Parricida per i cesariani, ma esaltato dai Romani fedeli alla tradizione repubblicana, B. è considerato con riprovazione nel Medioevo, non tanto, come in Agostino e in Orosio, come colui che uccise il benefattore, cui " contra exempla maiorum " (Orosio Hist. VI 17) si doveva la restituzione della vita e della dignità ai suoi avversari (Agostino Civ. III 30), quanto invece come il traditore della maestà dell'Impero, del quale Cesare era stimato l'instauratore.

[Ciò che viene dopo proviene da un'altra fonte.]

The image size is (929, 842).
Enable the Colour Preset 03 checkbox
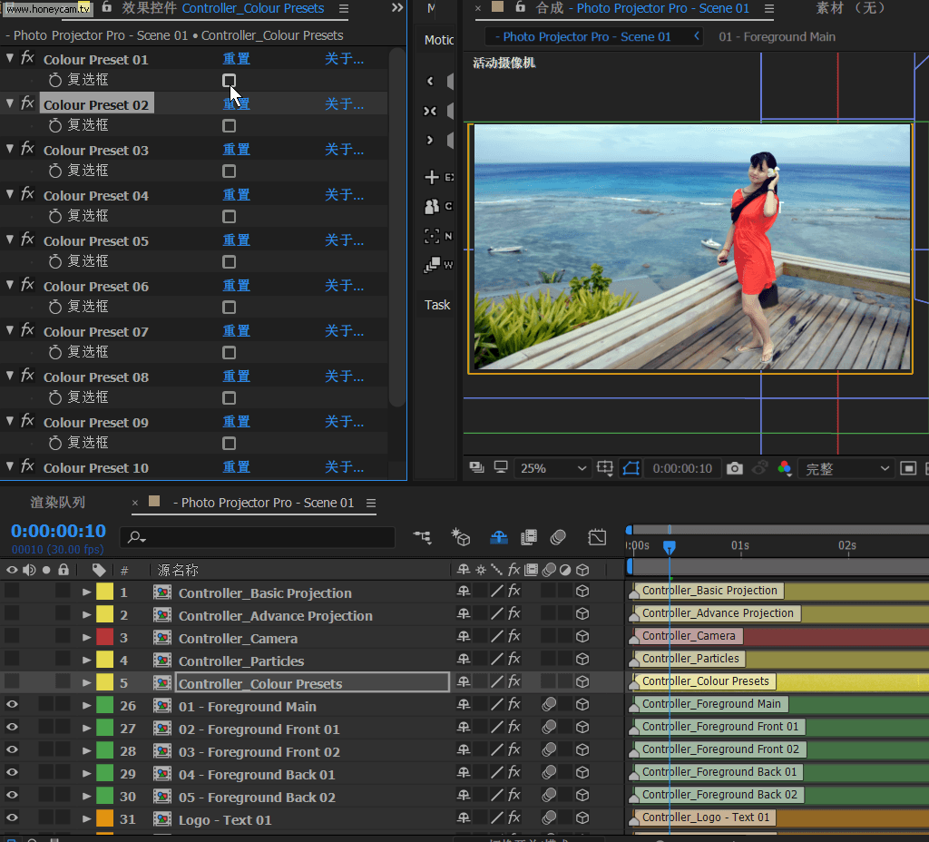(x=230, y=171)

Quest'atteggiamento viene chiaramente riflesso e sintetizzato da D. che pone B. in bocca a Lucifero, alla stessa maniera di Cassio e di Giuda (If XXXIV 65 quel che pende dal nero ceffo è Bruto: / vedi come si storce, e non fa motto!), ma caratterizzato da un'immagine di forza e di dignità (si storce e non fa motto) in cui D. intende forse conservare qualcosa delle lodi che di B. poteva leggere in Cicerone e in altri latini, soprattutto in Lucano (cfr. Phars. II 234-235 " At non magnanimi percussit pectora Bruti / terror "; IX 17 " in sancto pectore Bruti ", ecc.). Per D., infatti, la colpa dei cesaricidi è, come quella di Giuda, di gran lunga più grave di tutte le altre colpe degli uomini, essendo commessa contro una delle due autorità preposte da Dio alla guida del genere umano; mentre l'esemplarità della loro condanna è, per converso, testimonianza delle gloriose imprese che l'Impero di Roma ha realizzato per intervento divino (cfr. Pd VI 73-74 Di quel che fé col baiulo seguente [Augusto], / Bruto con Cassio ne l'inferno latra).

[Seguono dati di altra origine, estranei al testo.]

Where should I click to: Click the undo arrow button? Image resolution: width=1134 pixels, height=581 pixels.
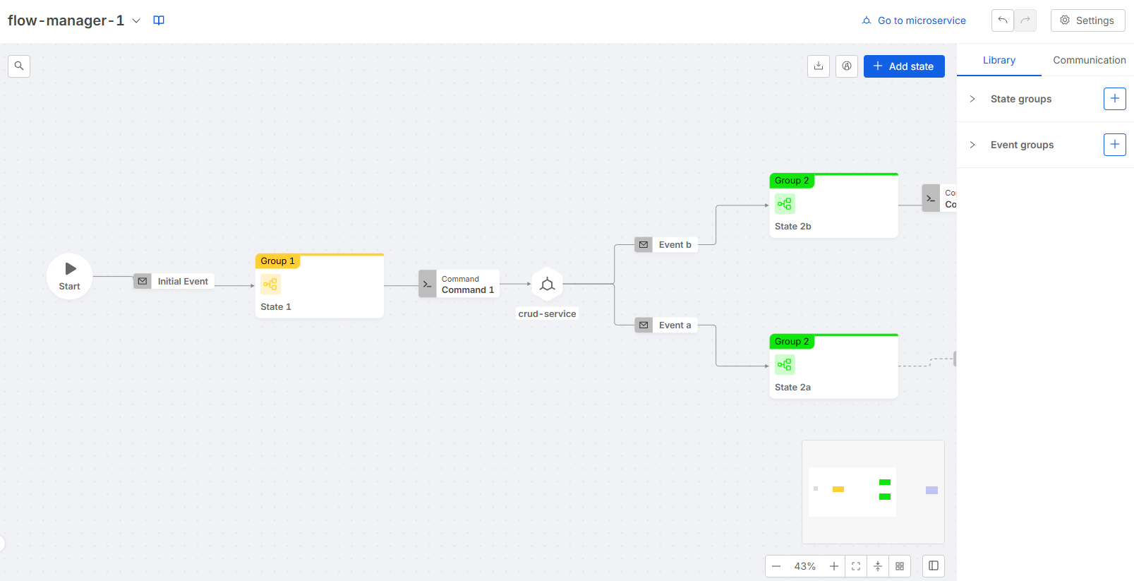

Non è forse estranea alla rappresentazione dantesca l'idea espressa da s. Tommaso nel De Regimine principum, per cui non è mai lecito levarsi contro il principe, neppure quando si sia fatto tiranno.
Bibl. - G. Longo Manganaro, B. e Catone nella D.C., Messina 1898; S. Frascino, Cesare, Catone e B. nella concezione dantesca, in " Civiltà Moderna " II (1930) 850-874 (recens. di G. Vandelli, in " Studi d. " XV [1931] 180-182).